Rewrite the rows below with each "How do I perform" switched to "How would I carry out", leaving everything else untouched.

BEGIN Task input

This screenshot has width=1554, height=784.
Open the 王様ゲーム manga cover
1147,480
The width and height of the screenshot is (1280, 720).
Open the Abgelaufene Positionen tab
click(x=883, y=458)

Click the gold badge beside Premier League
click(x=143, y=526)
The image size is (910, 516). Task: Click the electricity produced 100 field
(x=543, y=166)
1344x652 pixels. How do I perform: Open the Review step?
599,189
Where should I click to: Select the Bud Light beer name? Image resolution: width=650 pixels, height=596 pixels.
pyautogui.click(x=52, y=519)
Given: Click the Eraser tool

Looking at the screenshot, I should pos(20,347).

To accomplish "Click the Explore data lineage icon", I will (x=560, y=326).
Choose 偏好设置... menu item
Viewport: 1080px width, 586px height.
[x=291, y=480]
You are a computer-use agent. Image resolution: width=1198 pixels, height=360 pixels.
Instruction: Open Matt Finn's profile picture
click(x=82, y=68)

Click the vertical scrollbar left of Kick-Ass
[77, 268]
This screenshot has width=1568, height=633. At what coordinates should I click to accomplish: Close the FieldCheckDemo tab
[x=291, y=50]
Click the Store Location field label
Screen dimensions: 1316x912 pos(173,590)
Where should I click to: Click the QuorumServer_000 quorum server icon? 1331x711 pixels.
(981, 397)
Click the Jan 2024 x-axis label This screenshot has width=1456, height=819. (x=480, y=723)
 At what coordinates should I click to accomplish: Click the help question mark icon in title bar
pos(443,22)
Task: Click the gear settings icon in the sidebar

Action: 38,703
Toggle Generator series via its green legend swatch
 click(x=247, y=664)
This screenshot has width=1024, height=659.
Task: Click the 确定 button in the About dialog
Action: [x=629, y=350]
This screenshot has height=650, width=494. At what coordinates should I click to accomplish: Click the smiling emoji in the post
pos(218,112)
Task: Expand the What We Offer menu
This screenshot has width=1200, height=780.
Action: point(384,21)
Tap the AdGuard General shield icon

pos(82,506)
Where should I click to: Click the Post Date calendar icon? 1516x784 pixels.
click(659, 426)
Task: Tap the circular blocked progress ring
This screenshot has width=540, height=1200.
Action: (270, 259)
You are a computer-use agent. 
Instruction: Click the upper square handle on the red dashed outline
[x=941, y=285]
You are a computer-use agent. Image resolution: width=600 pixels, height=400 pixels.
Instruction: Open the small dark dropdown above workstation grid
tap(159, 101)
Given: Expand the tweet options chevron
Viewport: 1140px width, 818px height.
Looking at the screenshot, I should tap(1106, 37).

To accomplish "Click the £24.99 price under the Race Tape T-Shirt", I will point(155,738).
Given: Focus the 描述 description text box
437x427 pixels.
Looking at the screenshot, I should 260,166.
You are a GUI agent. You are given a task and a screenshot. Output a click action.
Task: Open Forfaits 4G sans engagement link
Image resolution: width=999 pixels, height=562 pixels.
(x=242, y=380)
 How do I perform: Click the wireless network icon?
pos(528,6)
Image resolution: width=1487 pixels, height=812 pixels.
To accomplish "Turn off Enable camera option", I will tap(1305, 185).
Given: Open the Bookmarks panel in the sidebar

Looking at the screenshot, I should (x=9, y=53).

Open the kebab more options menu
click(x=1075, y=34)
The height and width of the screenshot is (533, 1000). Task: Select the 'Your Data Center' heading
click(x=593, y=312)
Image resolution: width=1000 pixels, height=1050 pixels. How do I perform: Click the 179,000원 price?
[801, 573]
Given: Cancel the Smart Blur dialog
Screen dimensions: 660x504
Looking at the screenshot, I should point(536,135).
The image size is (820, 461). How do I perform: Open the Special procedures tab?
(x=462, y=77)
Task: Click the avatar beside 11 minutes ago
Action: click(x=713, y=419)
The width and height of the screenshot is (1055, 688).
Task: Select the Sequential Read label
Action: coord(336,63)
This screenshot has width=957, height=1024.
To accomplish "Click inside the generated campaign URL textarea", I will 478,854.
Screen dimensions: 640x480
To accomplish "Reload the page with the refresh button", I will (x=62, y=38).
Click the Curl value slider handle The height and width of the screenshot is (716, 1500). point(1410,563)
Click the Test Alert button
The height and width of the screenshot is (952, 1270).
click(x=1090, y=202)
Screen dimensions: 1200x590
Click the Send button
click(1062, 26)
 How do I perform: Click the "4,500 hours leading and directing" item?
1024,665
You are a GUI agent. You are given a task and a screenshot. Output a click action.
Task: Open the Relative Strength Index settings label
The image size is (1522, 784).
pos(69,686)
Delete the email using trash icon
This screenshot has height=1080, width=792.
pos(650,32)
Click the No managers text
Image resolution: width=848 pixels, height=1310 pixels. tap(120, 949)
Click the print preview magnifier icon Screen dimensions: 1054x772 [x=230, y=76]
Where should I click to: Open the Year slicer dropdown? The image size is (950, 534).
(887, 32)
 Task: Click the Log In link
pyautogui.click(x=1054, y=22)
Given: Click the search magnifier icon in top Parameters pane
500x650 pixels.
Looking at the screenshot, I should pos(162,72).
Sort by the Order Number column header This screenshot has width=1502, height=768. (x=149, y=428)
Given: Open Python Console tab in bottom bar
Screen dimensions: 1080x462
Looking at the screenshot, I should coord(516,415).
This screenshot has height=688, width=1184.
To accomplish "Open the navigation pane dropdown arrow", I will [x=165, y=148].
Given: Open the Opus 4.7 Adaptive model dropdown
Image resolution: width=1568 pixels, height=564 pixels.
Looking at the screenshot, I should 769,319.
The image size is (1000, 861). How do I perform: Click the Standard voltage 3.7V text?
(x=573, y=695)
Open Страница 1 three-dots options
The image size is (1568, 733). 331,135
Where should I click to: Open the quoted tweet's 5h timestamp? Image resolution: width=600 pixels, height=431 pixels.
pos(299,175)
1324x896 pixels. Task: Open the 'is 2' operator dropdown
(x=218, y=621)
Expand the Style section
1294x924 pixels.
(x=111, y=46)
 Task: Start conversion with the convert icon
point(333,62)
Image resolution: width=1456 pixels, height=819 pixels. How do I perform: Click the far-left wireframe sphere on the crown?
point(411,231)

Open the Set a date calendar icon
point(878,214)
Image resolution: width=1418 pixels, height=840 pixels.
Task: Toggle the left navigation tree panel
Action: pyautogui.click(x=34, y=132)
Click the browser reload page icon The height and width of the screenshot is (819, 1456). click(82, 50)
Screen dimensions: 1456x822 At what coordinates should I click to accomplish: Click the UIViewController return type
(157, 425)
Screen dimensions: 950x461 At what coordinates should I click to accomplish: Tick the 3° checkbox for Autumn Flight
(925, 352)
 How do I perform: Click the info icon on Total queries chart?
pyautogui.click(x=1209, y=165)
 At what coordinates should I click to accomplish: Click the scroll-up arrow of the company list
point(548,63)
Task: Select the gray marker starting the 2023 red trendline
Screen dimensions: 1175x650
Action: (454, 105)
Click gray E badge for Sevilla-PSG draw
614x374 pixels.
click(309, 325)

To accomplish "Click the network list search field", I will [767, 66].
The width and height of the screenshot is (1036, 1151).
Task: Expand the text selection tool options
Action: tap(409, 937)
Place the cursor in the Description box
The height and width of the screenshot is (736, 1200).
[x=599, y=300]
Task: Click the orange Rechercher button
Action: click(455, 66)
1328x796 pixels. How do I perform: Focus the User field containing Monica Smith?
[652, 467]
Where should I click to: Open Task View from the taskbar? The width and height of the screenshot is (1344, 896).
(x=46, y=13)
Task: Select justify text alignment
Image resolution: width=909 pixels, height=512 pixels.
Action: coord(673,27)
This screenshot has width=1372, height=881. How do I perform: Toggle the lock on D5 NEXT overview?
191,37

END Task input

■ Task answer
This screenshot has width=1554, height=784.
Open the 王様ゲーム manga cover
1147,480
The width and height of the screenshot is (1280, 720).
Open the Abgelaufene Positionen tab
click(x=883, y=458)

Click the gold badge beside Premier League
click(x=143, y=526)
The image size is (910, 516). Task: Click the electricity produced 100 field
(x=543, y=166)
1344x652 pixels. How would I carry out: Open the Review step?
599,189
Where should I click to: Select the Bud Light beer name? Image resolution: width=650 pixels, height=596 pixels.
pyautogui.click(x=52, y=519)
Given: Click the Eraser tool

Looking at the screenshot, I should pos(20,347).

To accomplish "Click the Explore data lineage icon", I will (x=560, y=326).
Choose 偏好设置... menu item
Viewport: 1080px width, 586px height.
[x=291, y=480]
You are a computer-use agent. Image resolution: width=1198 pixels, height=360 pixels.
Instruction: Open Matt Finn's profile picture
click(x=82, y=68)

Click the vertical scrollbar left of Kick-Ass
[77, 268]
This screenshot has width=1568, height=633. At what coordinates should I click to accomplish: Close the FieldCheckDemo tab
[x=291, y=50]
Click the Store Location field label
Screen dimensions: 1316x912 pos(173,590)
Where should I click to: Click the QuorumServer_000 quorum server icon? 1331x711 pixels.
(981, 397)
Click the Jan 2024 x-axis label This screenshot has width=1456, height=819. (x=480, y=723)
 At what coordinates should I click to accomplish: Click the help question mark icon in title bar
pos(443,22)
Task: Click the gear settings icon in the sidebar

Action: 38,703
Toggle Generator series via its green legend swatch
 click(x=247, y=664)
This screenshot has width=1024, height=659.
Task: Click the 确定 button in the About dialog
Action: [x=629, y=350]
This screenshot has height=650, width=494. At what coordinates should I click to accomplish: Click the smiling emoji in the post
pos(218,112)
Task: Expand the What We Offer menu
This screenshot has width=1200, height=780.
Action: point(384,21)
Tap the AdGuard General shield icon

pos(82,506)
Where should I click to: Click the Post Date calendar icon? 1516x784 pixels.
click(659, 426)
Task: Tap the circular blocked progress ring
This screenshot has width=540, height=1200.
Action: (270, 259)
You are a computer-use agent. 
Instruction: Click the upper square handle on the red dashed outline
[x=941, y=285]
You are a computer-use agent. Image resolution: width=600 pixels, height=400 pixels.
Instruction: Open the small dark dropdown above workstation grid
tap(159, 101)
Given: Expand the tweet options chevron
Viewport: 1140px width, 818px height.
Looking at the screenshot, I should tap(1106, 37).

To accomplish "Click the £24.99 price under the Race Tape T-Shirt", I will point(155,738).
Given: Focus the 描述 description text box
437x427 pixels.
Looking at the screenshot, I should 260,166.
You are a GUI agent. You are given a task and a screenshot. Output a click action.
Task: Open Forfaits 4G sans engagement link
Image resolution: width=999 pixels, height=562 pixels.
(x=242, y=380)
 How would I carry out: Click the wireless network icon?
pos(528,6)
Image resolution: width=1487 pixels, height=812 pixels.
To accomplish "Turn off Enable camera option", I will tap(1305, 185).
Given: Open the Bookmarks panel in the sidebar

Looking at the screenshot, I should (x=9, y=53).

Open the kebab more options menu
click(x=1075, y=34)
The height and width of the screenshot is (533, 1000). Task: Select the 'Your Data Center' heading
click(x=593, y=312)
Image resolution: width=1000 pixels, height=1050 pixels. How would I carry out: Click the 179,000원 price?
[801, 573]
Given: Cancel the Smart Blur dialog
Screen dimensions: 660x504
Looking at the screenshot, I should point(536,135).
The image size is (820, 461). How would I carry out: Open the Special procedures tab?
(x=462, y=77)
Task: Click the avatar beside 11 minutes ago
Action: click(x=713, y=419)
The width and height of the screenshot is (1055, 688).
Task: Select the Sequential Read label
Action: coord(336,63)
This screenshot has width=957, height=1024.
To accomplish "Click inside the generated campaign URL textarea", I will 478,854.
Screen dimensions: 640x480
To accomplish "Reload the page with the refresh button", I will (x=62, y=38).
Click the Curl value slider handle The height and width of the screenshot is (716, 1500). point(1410,563)
Click the Test Alert button
The height and width of the screenshot is (952, 1270).
click(x=1090, y=202)
Screen dimensions: 1200x590
Click the Send button
click(1062, 26)
 How would I carry out: Click the "4,500 hours leading and directing" item?
1024,665
You are a GUI agent. You are given a task and a screenshot. Output a click action.
Task: Open the Relative Strength Index settings label
The image size is (1522, 784).
pos(69,686)
Delete the email using trash icon
This screenshot has height=1080, width=792.
pos(650,32)
Click the No managers text
Image resolution: width=848 pixels, height=1310 pixels. tap(120, 949)
Click the print preview magnifier icon Screen dimensions: 1054x772 [x=230, y=76]
Where should I click to: Open the Year slicer dropdown? The image size is (950, 534).
(887, 32)
 Task: Click the Log In link
pyautogui.click(x=1054, y=22)
Given: Click the search magnifier icon in top Parameters pane
500x650 pixels.
Looking at the screenshot, I should pos(162,72).
Sort by the Order Number column header This screenshot has width=1502, height=768. (x=149, y=428)
Given: Open Python Console tab in bottom bar
Screen dimensions: 1080x462
Looking at the screenshot, I should coord(516,415).
This screenshot has height=688, width=1184.
To accomplish "Open the navigation pane dropdown arrow", I will [x=165, y=148].
Given: Open the Opus 4.7 Adaptive model dropdown
Image resolution: width=1568 pixels, height=564 pixels.
Looking at the screenshot, I should 769,319.
The image size is (1000, 861). How would I carry out: Click the Standard voltage 3.7V text?
(x=573, y=695)
Open Страница 1 three-dots options
The image size is (1568, 733). 331,135
Where should I click to: Open the quoted tweet's 5h timestamp? Image resolution: width=600 pixels, height=431 pixels.
pos(299,175)
1324x896 pixels. Task: Open the 'is 2' operator dropdown
(x=218, y=621)
Expand the Style section
1294x924 pixels.
(x=111, y=46)
 Task: Start conversion with the convert icon
point(333,62)
Image resolution: width=1456 pixels, height=819 pixels. How would I carry out: Click the far-left wireframe sphere on the crown?
point(411,231)

Open the Set a date calendar icon
point(878,214)
Image resolution: width=1418 pixels, height=840 pixels.
Task: Toggle the left navigation tree panel
Action: pyautogui.click(x=34, y=132)
Click the browser reload page icon The height and width of the screenshot is (819, 1456). click(82, 50)
Screen dimensions: 1456x822 At what coordinates should I click to accomplish: Click the UIViewController return type
(157, 425)
Screen dimensions: 950x461 At what coordinates should I click to accomplish: Tick the 3° checkbox for Autumn Flight
(925, 352)
 How would I carry out: Click the info icon on Total queries chart?
pyautogui.click(x=1209, y=165)
 At what coordinates should I click to accomplish: Click the scroll-up arrow of the company list
point(548,63)
Task: Select the gray marker starting the 2023 red trendline
Screen dimensions: 1175x650
Action: (454, 105)
Click gray E badge for Sevilla-PSG draw
614x374 pixels.
click(309, 325)

To accomplish "Click the network list search field", I will [767, 66].
The width and height of the screenshot is (1036, 1151).
Task: Expand the text selection tool options
Action: tap(409, 937)
Place the cursor in the Description box
The height and width of the screenshot is (736, 1200).
[x=599, y=300]
Task: Click the orange Rechercher button
Action: click(455, 66)
1328x796 pixels. How would I carry out: Focus the User field containing Monica Smith?
[652, 467]
Where should I click to: Open Task View from the taskbar? The width and height of the screenshot is (1344, 896).
(x=46, y=13)
Task: Select justify text alignment
Image resolution: width=909 pixels, height=512 pixels.
Action: coord(673,27)
This screenshot has width=1372, height=881. How would I carry out: Toggle the lock on D5 NEXT overview?
191,37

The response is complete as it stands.